This Drug Trafficking Case Says A Lot About What's Wrong With Undercover Cops In America
Law Order3 min read

ATF agents

AP

ATF agents are seen outside a Wheels of Soul motorcycle gang location in 2011 in Philadelphia.

After a three-year federal investigation of motorcycle gangs, a federal magistrate judge has recommended dismissing drug trafficking charges against a key target because an undercover agent allegedly manufactured a crime just to charge him, the Las Vegas Review-Journal reports.

The recommendation is the most recent example of a judge criticizing undercover operations that lead to convictions of people who may be unlikely to ever commit crimes on their own.

U.S. Magistrate Judge Cam Ferenbach criticized the alleged conduct of an undercover Bureau of Alcohol, Tobacco, and Firearms (ATF) agent in an investigation that "deployed techniques that generated a wholly new crime for the sake of pressing criminal charges against [Jeremy] Halgat," the judge wrote in his decision.

Halgat was a 36-year-old former officer of the Vagos motorcycle gang, which was investigated by the ATF with the help of the Los Angeles County Sheriff's Department and police from Las Vegas and North Las Vegas.

While undercover as a member of the Vagos motorcycle club, an ATF agent allegedly tried to entice Halgat to take part in illegal activities. But Halgat "was not eager to participate in ... [the] scheme in any capacity," Ferenbach wrote, adding, "His willingness to traffic in drugs only re-emerged after ATF injected itself into Halgat's life and repeatedly solicited his services."

The judge also concluded that an undercover ATF agent falsified information about an alleged drug transaction, and investigation supervisors didn't dissuade him from doing so. The three-year investigation "found no contraband after executing two search warrants and indicted him [Halgat] for a crime designed and initiated by the ATF," Ferenbach wrote.

It isn't the first time undercover law enforcement investigations have come under scrutiny for inducing people to commit crimes they otherwise would have avoided. Since 2o03, the ATF has quadrupled the number of times it has created phony plots to rob drug stashes, USA Today reported last year.
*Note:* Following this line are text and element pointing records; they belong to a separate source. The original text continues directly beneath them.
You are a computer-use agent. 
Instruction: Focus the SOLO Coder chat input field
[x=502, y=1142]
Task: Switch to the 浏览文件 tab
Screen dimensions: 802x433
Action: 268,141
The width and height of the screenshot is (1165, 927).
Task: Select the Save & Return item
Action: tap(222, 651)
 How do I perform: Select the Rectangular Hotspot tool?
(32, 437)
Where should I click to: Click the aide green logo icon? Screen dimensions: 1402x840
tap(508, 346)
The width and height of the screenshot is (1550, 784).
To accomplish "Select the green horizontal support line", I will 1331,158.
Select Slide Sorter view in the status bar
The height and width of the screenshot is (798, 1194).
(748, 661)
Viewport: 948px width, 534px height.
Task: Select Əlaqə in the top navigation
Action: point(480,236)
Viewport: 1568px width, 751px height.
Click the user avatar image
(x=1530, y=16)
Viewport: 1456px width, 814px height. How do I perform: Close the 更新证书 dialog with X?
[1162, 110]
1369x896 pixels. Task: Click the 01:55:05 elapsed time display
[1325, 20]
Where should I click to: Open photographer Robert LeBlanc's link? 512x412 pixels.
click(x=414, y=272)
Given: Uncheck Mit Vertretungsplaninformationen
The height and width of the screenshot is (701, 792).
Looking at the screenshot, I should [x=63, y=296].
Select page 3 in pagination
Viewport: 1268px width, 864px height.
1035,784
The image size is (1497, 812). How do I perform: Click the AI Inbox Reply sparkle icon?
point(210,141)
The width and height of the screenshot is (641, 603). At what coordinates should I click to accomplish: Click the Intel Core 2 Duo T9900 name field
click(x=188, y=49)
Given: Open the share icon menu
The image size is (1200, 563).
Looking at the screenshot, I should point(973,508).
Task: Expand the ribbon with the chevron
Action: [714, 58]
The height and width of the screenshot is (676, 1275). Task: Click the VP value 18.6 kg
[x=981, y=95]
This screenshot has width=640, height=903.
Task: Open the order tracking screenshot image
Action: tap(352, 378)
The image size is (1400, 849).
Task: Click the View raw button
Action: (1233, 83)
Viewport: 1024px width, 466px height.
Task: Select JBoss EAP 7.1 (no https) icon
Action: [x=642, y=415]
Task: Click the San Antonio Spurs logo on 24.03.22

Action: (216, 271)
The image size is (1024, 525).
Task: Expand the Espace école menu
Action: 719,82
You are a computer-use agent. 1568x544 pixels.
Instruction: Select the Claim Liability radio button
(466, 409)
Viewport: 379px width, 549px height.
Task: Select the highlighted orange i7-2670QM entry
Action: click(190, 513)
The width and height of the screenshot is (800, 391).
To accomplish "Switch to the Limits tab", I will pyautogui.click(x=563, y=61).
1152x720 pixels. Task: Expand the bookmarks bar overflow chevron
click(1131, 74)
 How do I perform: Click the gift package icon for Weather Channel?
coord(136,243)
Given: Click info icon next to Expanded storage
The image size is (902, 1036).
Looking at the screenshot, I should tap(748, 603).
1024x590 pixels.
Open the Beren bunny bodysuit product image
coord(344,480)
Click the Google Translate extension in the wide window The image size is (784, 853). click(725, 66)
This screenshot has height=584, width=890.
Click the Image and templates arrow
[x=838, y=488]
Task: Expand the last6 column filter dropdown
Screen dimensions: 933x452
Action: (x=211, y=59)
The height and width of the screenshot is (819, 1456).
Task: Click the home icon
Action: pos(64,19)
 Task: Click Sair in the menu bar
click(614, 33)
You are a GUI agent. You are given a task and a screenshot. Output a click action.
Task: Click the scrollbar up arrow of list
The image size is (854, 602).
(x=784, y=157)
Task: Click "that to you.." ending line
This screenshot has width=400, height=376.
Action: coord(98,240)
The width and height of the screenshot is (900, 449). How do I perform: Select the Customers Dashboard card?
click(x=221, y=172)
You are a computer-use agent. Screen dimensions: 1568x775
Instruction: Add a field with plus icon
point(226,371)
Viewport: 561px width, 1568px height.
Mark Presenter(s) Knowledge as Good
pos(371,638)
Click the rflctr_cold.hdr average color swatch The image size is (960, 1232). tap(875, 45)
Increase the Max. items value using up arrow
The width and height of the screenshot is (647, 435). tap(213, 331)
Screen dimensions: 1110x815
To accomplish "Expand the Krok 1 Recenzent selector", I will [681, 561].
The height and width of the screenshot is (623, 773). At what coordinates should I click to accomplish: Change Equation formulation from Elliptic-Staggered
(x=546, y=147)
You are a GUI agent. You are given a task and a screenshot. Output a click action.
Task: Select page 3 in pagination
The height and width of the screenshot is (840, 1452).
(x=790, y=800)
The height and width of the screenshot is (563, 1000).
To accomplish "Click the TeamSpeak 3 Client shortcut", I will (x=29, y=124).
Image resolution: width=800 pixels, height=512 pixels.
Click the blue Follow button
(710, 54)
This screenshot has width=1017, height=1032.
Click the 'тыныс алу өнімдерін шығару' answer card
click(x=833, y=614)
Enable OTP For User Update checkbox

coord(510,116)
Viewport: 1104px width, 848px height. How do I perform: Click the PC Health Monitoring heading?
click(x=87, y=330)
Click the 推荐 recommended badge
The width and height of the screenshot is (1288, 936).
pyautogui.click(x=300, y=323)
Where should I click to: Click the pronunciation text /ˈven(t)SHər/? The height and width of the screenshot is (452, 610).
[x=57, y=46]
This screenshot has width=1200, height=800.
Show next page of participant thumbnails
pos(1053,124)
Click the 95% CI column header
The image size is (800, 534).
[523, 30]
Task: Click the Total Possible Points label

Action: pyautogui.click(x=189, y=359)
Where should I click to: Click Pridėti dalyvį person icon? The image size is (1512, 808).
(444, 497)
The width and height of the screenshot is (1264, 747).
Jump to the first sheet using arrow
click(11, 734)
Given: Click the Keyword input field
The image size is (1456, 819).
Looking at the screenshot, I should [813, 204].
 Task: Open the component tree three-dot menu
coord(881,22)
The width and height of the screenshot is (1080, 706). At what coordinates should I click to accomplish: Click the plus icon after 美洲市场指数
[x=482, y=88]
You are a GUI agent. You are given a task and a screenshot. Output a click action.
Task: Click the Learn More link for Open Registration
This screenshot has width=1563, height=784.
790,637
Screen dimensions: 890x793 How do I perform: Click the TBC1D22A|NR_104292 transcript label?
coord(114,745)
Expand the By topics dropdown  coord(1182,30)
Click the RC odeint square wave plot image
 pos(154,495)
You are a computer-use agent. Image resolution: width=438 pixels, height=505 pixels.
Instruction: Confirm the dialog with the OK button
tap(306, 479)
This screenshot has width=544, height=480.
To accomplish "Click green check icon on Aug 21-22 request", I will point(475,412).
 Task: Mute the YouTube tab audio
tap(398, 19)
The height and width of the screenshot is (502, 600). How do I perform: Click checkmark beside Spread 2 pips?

While many of those operations proved effective, they have also targeted small-time criminals and people without any criminal records.

Judge Richard Posner of the Seventh Circuit Court of Appeals in Chicago called those operations a "disreputable tactic" with "an increased risk of entrapment because of the potential for the extensive use of inducements and unrealistic temptations to encourage the suspects' criminal conduct."

In May, a panel of judges from California's 9th U.S. Circuit Court of Appeals denied petitions for a full court hearing to consider overturning long prison sentences for four people convicted in a similar operation. In that effort, an undercover ATF agent randomly recruited a person in a bar to rob a non-existent stash house and bring others into the plot.

Judge Stephen Reinhardt, who was in favor of the hearing to consider overturning the sentences, objected to the way the undercover agent planned the imaginary crime to ensure long prison sentences. Reinhardt wrote of his concerns about that and similar undercover operations in this dissent:

In this era of mass incarceration, in which we already lock up more of our population than any other nation on Earth, it is especially curious that the government feels compelled to invent fake crimes and imprison people for long periods of time for agreeing to participate in them - people who but for the government's scheme might not have ever entered the world of major felonies. ... When the government decides to troll though poverty-stricken neighborhoods, ordering its agents to seek out people who look 'bad' and test them at random for willingness to break the law in order to obtain large sums of money, its conduct is unacceptable.